■ Activity ■
The answer must be every line below that holds the word "computer".

Segment Start: Dataset excerpts

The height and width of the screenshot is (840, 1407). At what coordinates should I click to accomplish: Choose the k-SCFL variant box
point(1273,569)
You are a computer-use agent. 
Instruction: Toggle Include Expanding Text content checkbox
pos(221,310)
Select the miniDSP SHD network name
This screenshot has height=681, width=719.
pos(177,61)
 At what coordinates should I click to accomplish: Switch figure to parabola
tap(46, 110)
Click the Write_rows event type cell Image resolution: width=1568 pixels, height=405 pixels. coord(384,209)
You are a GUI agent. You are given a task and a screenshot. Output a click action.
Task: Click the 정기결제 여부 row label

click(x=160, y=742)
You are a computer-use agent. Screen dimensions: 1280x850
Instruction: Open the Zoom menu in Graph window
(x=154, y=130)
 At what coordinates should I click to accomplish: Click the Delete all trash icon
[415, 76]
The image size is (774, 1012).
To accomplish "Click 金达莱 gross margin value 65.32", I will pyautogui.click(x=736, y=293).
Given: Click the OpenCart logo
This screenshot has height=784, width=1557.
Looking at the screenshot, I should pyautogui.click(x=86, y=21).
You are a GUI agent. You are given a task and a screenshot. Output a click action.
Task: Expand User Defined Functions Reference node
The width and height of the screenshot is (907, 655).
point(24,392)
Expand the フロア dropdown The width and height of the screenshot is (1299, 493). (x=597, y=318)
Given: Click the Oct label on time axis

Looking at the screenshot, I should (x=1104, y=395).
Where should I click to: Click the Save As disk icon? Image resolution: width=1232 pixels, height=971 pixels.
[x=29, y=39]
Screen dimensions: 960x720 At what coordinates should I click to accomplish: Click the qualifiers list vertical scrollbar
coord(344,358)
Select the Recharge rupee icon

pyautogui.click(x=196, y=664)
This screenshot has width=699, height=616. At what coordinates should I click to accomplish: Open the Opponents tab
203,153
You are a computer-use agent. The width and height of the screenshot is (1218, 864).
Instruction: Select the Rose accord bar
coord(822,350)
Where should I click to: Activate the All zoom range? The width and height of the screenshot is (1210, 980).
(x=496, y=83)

Segment End: Dataset excerpts

■ Response box ■
You are a computer-use agent. 
You are a computer-use agent. Screen dimensions: 1280x850
You are a computer-use agent. The width and height of the screenshot is (1218, 864).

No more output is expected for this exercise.